Sleep is divided into many different stages which effect the quality of sleep and how it makes a person feel the next day. The 4 stages are as follows;

1) NONREM 1


This is the lightest stage of sleep in the cycle where our bodies make the transition from being awake to being asleep. In this stage it is common to experience ‘twitching’ like symptoms and a person is easily woken up. This stage only accounts for approximately 5% of a sleep cycle.


2) NONREM 2

Although this stage is still “light” sleep, during this stage of sleep a person becomes less aware of their surroundings and the muscles in the body continue to relax. This stage usually accounts for 55% of a person’s total sleep cycle.


3) NONREM 3

This stage of sleep is most commonly known as deep sleep and a person is unlikely to be woken up during this stage of sleep. It accounts for around 15% of the total sleep cycle, and is necessary for a person to feel well rested the next day. Deep sleep is also important for protein synthesis and muscle growth and repair, as the rate and cell division increases during this stage. Further proving why deep sleep is important for repair and restoration, which suggests why a person feels tired and fatigued after sleeping. Minimising alcohol intake, large meals before sleeping and having a regular bedtime can increase the amount of deep sleep you get.

4) REM


REM (Rapid eye movement) is the stage of sleep where dreams occur and happens after all 3 cycles of NonREM sleep. Being woken up during this stage can impact mood and general tiredness.
During REM sleep, the areas of the brain used for learning and memory are more active which suggests this stage is important for processing information and restoring mental functions. Infants for example, who are learning and developing at a fast pace, spend 50% of their sleep in REM compared to 20% in adults .

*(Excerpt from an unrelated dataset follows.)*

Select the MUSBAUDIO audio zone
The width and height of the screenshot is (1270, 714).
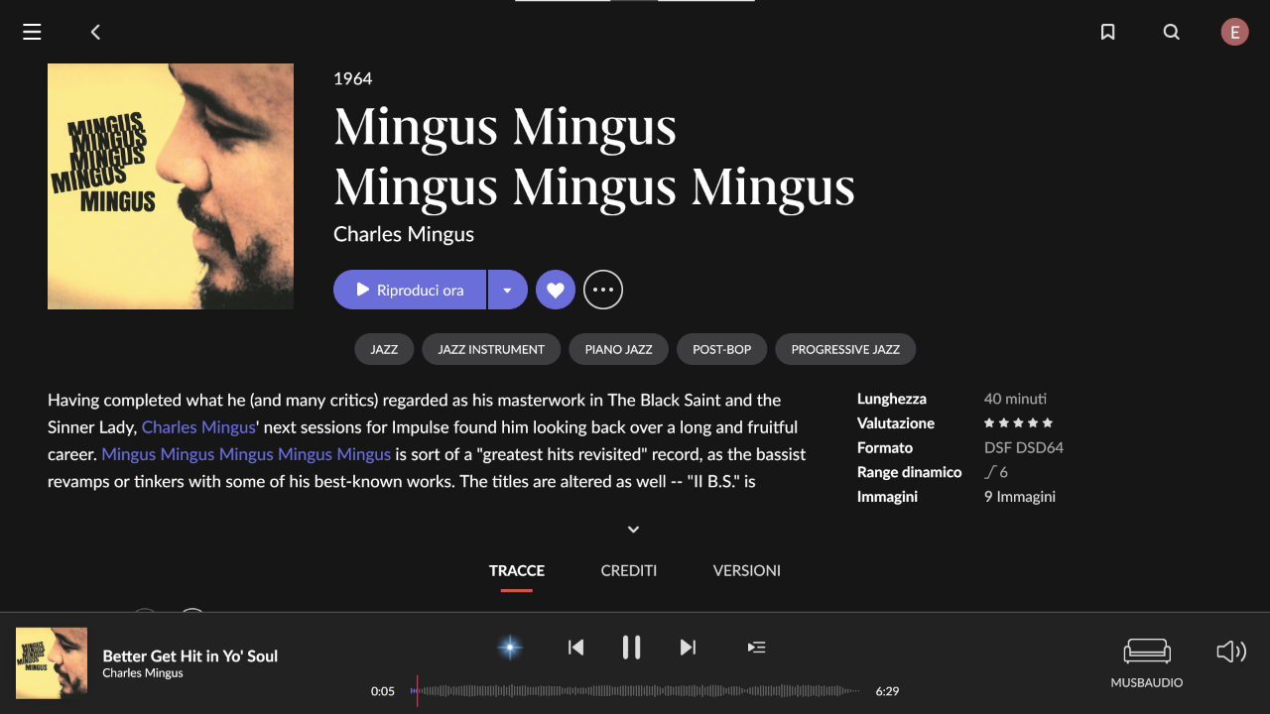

You can use https://www.sleepcycle.com or other smart alarms to wake you up at the most perfect time to make you feel more rested.

Increased risk of Alzheimers and other cognitive diseases.

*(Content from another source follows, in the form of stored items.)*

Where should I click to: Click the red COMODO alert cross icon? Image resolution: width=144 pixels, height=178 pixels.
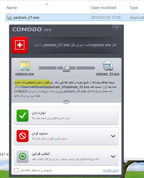point(20,45)
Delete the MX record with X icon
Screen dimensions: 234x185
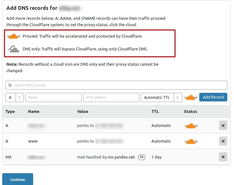click(x=223, y=157)
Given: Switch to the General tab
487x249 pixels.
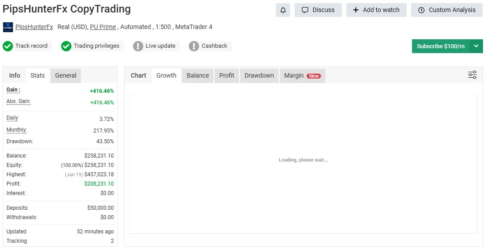Looking at the screenshot, I should pyautogui.click(x=66, y=75).
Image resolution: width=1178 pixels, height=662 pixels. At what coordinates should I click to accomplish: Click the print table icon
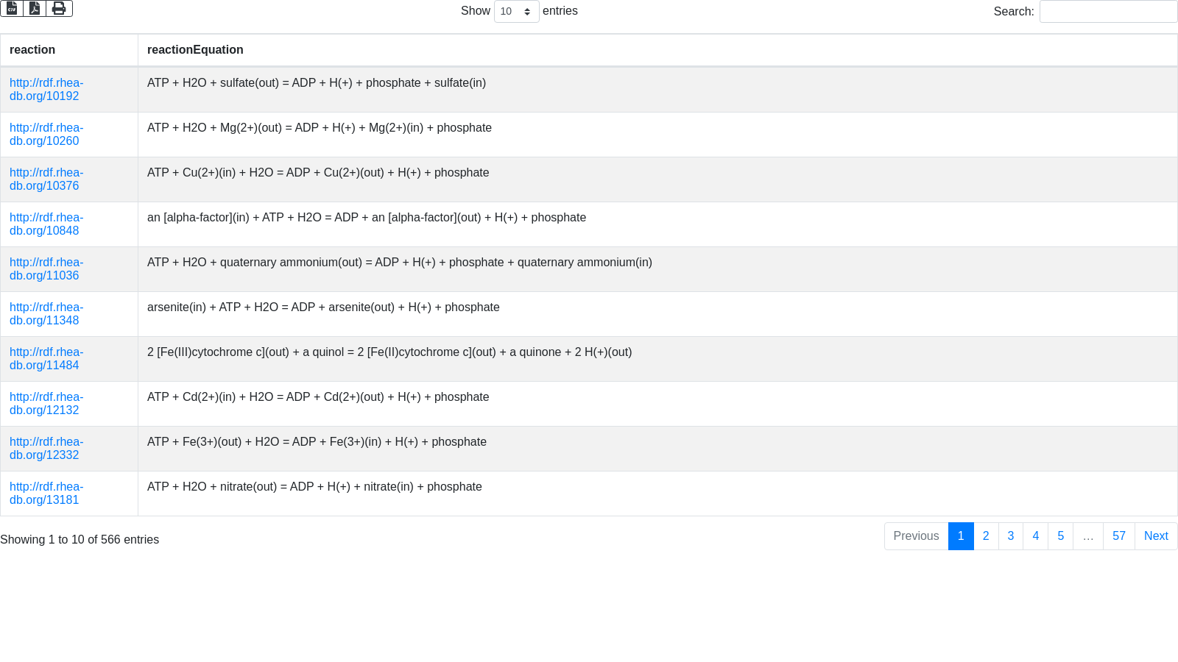pyautogui.click(x=59, y=8)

Cognitive research has suggested that sleep is a way of the brain flushing out toxins and potentially neurotoxic waste products that increase in our central nervous system when we are awake. The Glymphatic system is the part of the brain that is responsible for removing waste products from our central nervous system and is more active during stages of sleep. This demonstrates why memory is affected by lack of sleep, as toxins inhibit our ability to recall information. It is also suggested that high levels of waste products in the brain can increase the risk of cognitive problems and disorders such as Alzheimers disease.

Increased risk of Obesity and Diabetes.

People who get less than seven hours of sleep have higher risk of diabetes and obesity due to hormonal changes in the body.
The less sleep we have, the higher levels of cortisol in our bodies, which increases the production of glucose in the blood. The pancreas is sensitive to the level of glucose in the blood, and produces insulin to reduce blood glucose levels. Over time, the more the pancreas has to keep up with the high demand for insulin, the higher level of insulin resistance, increasing the risk of type 2 diabetes.

Also sensitive to hormone changes is Leptin and Ghrelin. Leptin is a hormone made by fat cells that is known as the “appetite suppressant.” Alternatively, Ghrelin is a hormone that increases appetite and is known as the “hunger hormone.” Studies have shown that lack of sleep can cause Leptin levels to be low and Ghrelin levels to be high, causing someone to eat more when they are tired which can, long term, lead to obesity and cardiovascular disease.